Everything after that was non-normal. I was 33 when she died -- and her death is the dividing line between 'then' and 'now'.

5 Thanksgivings ago, about this time in the morning on the Saturday after Thanksgiving, hubby and I started our trek home.

I remember driving in our red Ford. Crossing bleak, flat states and empty farm fields. The Midwest in the winter without snow is pretty bleak. I felt very bleak -- and the world was brown and grey. There was nothing outside to distract me from the grief.

That trip was the beginning of the time that I learned that human tears are endless. You could literally cry forever, without stopping. I wondered if I'd ever stop. I wondered if I'd ever be normal again. I worried about the future, I was now my mom's only child. I worried about the pressure of caring for her in her old age. It made me mad that everyone in my family had at least one living sibling and now I didn't.

That day we got as far as my in-laws in the Twin Cities. I remember eating their leftover Turkey and dressing and getting lots of hugs from both my mother in law and her wonderful husband. I remember sitting on their beautiful leather couch and sliding off of it (it seems by behind isn't ment to sit on beautiful leather couches).

The next day, the Sunday of Thanksgiving weekend, I finally made it to Mom's house.

Mom wasn't there when we arrived. Pam's husband M, his mother C and siblings B and J were there -- as were a bunch of her friends. B and J had to bring M's car keys up -- since Pam was the last one to have them and they couldn't find them in her things... Thank goodness C had her car up there as well. C and J had been cooking and cleaning, so I walked into a home that smelled good and in to people who loved Pam. I couldn't have been anyplace else at that moment.

A few hours after we got there, Mom finally arrived from southern Missouri. I've never been hugged so hard in all my life. Mom was crying and saying things like, 'I was sure you'd be in a car accident on the way up here'.

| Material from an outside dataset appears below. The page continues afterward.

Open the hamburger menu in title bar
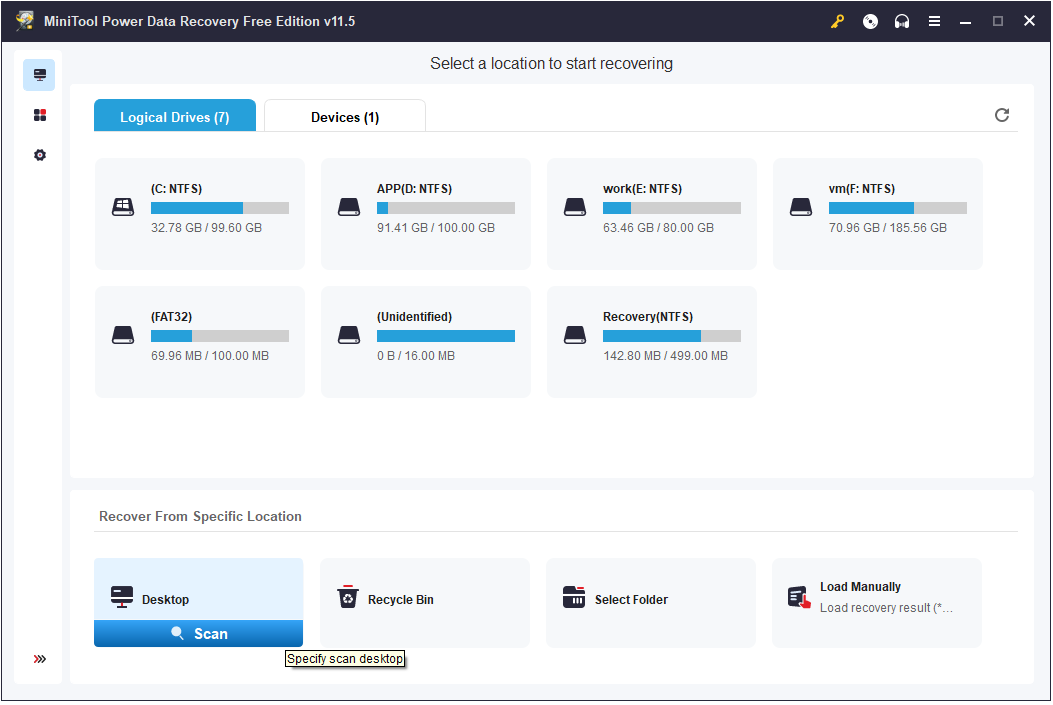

That day I realized that the universe isn't predictable. That it is very possible for people you love most exist one day and not the next. They can just die without you having the chance to say goodbye. For this reason I NEVER part from hubby without saying "I love you". I end every conversation with him with "I love you". This is because I never want my last words to him to be anything except "I love you".